Und der Fußballweltmeister Lilian Thuram will den Blick von der Historie auf die jüngste französische Politik lenken.

"Monsieur Nicolas Sarkozy hielt nicht erst als Präsident, sondern auch schon zuvor als Minister Reden, die offen fremdenfeindlich und rassistisch sind. Der wichtigste Mann im Land konditionierte die Franzosen auf Konfrontation, auf ihre Hautfarbe, ihre Religion! Die Reden der Politiker sind rückschrittlich. Aber zur Wirklichkeit gehören auch Orte wie Nantes, wo sich zeigt, dass es eine Politik gibt, die die Geschichte bewältigt, damit wir uns gegenseitig anders betrachten können."

Schon seit den 80er Jahren setzte sich in Nantes der Karibikfranzose Octave Cestor für den Bau eines Memorials ein. Er organisierte Ausstellungen und Kolloquien über die Geschichte der Stadt und des Sklavenhandels:

"Frankreich hatte es immer schwer, sich seiner Vergangenheit zu stellen. Wir aus Nantes zeigen den Franzosen, dass es möglich ist. Man muss die Geschichte objektiv betrachten. Wir wollen keine Buße, keine Reue, keine Anklage. Aber ohne Aufarbeitung kommt die Vergangenheit in Formen von Gewalt schmerzlich hervor. Unsere Jugend muss stolz auf sich sein können."

Wenn Frank Cololea mit seinen Freundinnen und Freunden durch die Strassen spaziert, erregt die Gruppe Aufsehen: Die Schwarzen tragen ein schwarzes T-Shirt, auf dem weithin sichtbar in großen weißen Buchstaben steht: "Anti-negrophobe Brigade":

"Wir bekämpfen Rassismus gegen Schwarze.
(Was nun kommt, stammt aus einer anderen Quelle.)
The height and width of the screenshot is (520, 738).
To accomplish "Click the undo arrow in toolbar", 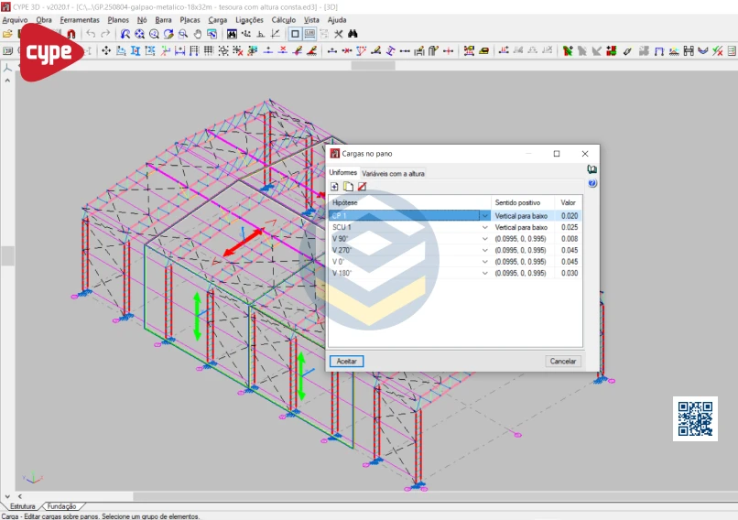I will [x=91, y=34].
In Frankreich verurteilt man im allgemeinen Rassismus. Aber es gibt einen besonderen Rassismus, der in Frankreich vielleicht am stärksten verankert ist: der Rassismus gegen Schwarze, der zur Sklaverei geführt hat. Wie definiert man Sklaverei? Alle Formen von Sklaverei gleichsetzen zu wollen, bedeutet, die Europäer und besonders Frankreich zu entlasten von den unbeschreiblichen Verbrechen, die sie begangen haben. Man kann nicht ein Verbrechen, das bestellt, gebilligt und verantwortet wurde von der Kirche, vom Staat, von der Regierung, ein ganzes System zum Beispiel gleichsetzen mit der Ausbeutung von Hausangestellten!"

Die 18-jährige Schülerin Chloé Jacob, die auf der Schlossmauer von Nantes ihre Mittagspause verbringt, beobachtet Rassismus sogar in ihrer Klasse. Sie ist dafür, dass Sklavenhandel und Kolonialgeschichte genauso anerkannt werden wie etwa der Holocaust.
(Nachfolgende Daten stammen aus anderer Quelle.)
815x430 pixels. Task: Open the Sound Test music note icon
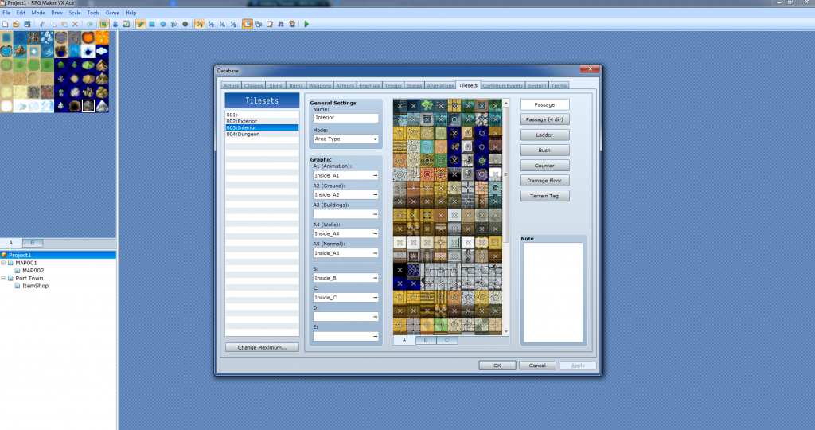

"Manche wollen dieses Bild von Frankreich nicht. Für sie kann Frankreich so etwas nicht getan haben. Sie machen sich was vor. Man muss die Augen aufmachen, das ist wie Deutschland mit den Juden. Die Deutschen haben anerkannt, Fehler begangen zu haben. Ich denke, man muss daran erinnern, was Frankreich getan hat und die Familien würdigen, die darunter gelitten haben."
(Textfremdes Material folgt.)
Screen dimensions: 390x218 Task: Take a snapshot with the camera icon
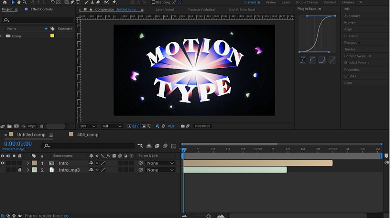(183, 126)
Über ein Viertel aller Karibikfranzosen, die auf Martinique oder Guadeloupe zur Welt kamen, leben heute in Frankreich, über eine halbe Million im Großraum Paris, das sind inzwischen mehr als in den Überseedepartements Martinique oder Guadeloupe zusammen. Für Octave Cestor ist die nächste Etappe im Kampf der Schwarzen der Bau eines Memorial in Paris. Schließlich habe der König von Frankreich den Sklavenhandel genehmigt, sagt er, und der saß in Paris. Dabei gehe es ihm nicht um die Vergangenheit, sondern um die Zukunft seiner Kinder in Frankreich:

"Ich träume davon, dass wir wie die USA eines Tages einen schwarzen Präsidenten haben. Ich möchte schwarze Bürgermeister. Aber davon sind wir in Frankreich noch weit entfernt. Die Hautfarbe darf kein Grund für Unterschiede sein. Es gibt eine einzige Rasse, den Menschen, und jeder muss seine Chance bekommen. Tatsächlich aber verrichten Schwarze heute die niedrigsten Beschäftigungen. Es muss auch in den oberen Schichten aussehen wie auf den Straßen."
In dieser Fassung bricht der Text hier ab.